#### WRITTEN EXERCISE:
Quote every line of the listing below word for word, leaving the pictures out of your answer.

[Data lines]
_ _ _ _

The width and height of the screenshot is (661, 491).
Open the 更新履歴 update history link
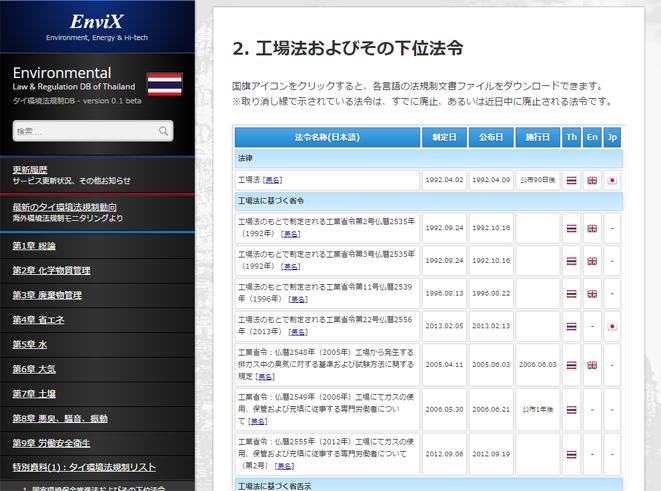pyautogui.click(x=29, y=169)
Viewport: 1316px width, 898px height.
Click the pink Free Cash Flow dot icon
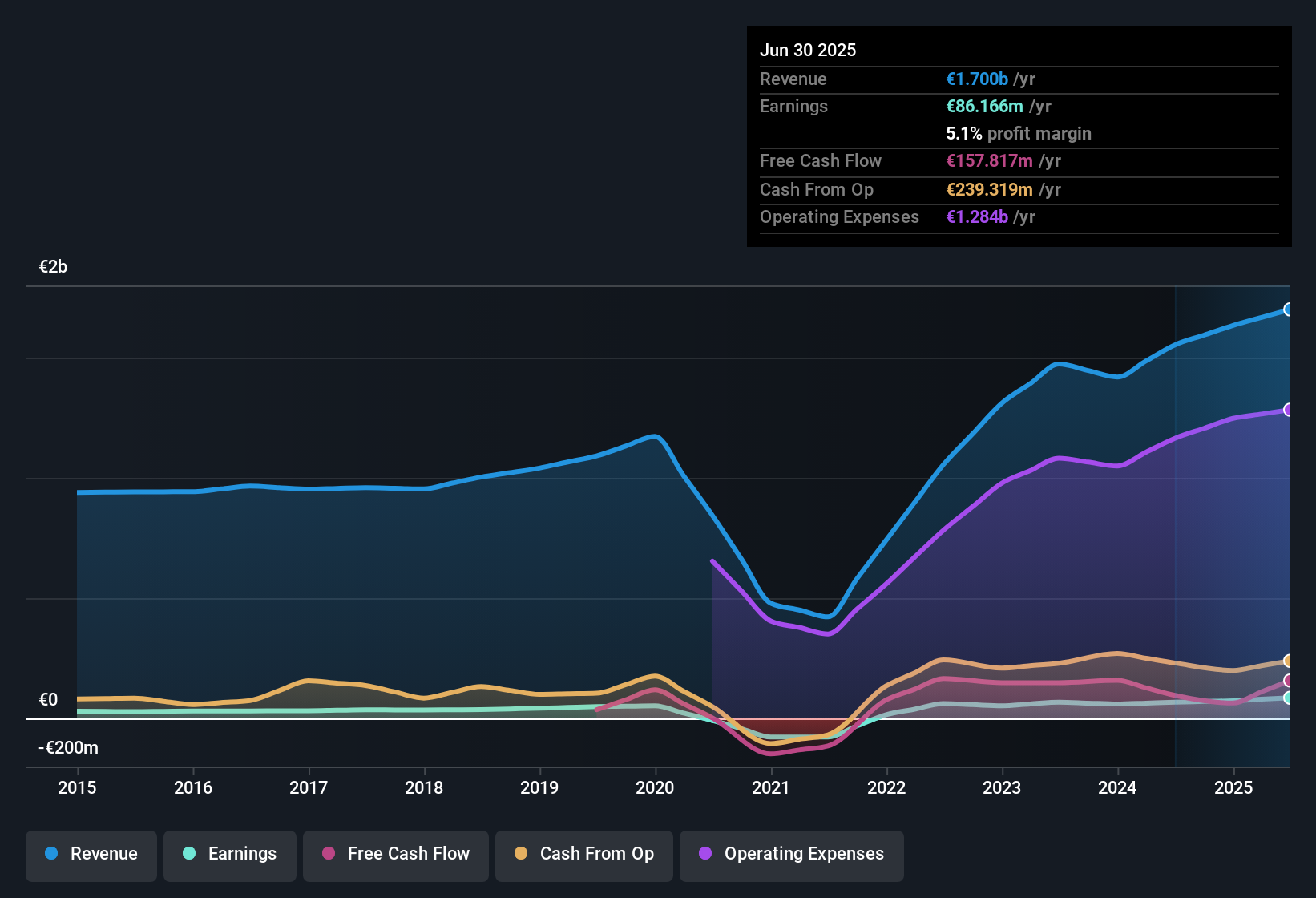pyautogui.click(x=327, y=854)
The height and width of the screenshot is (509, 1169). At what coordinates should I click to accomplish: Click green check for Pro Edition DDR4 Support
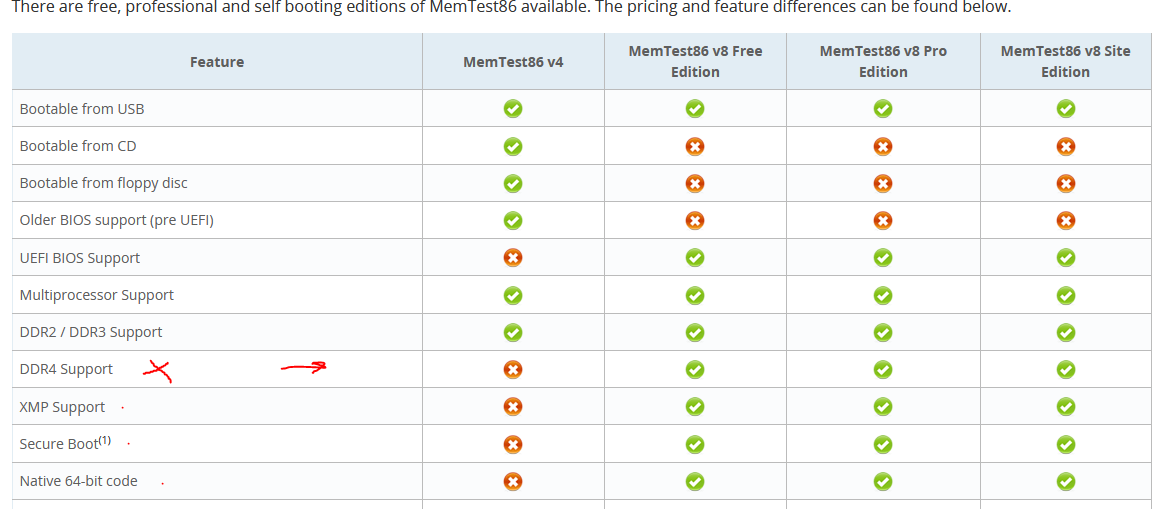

_ _ _ _

#### FULL RESPONSE:
The width and height of the screenshot is (661, 491).
Open the 更新履歴 update history link
pyautogui.click(x=29, y=169)
Viewport: 1316px width, 898px height.
Click the pink Free Cash Flow dot icon
pyautogui.click(x=327, y=854)
The height and width of the screenshot is (509, 1169). At what coordinates should I click to accomplish: Click green check for Pro Edition DDR4 Support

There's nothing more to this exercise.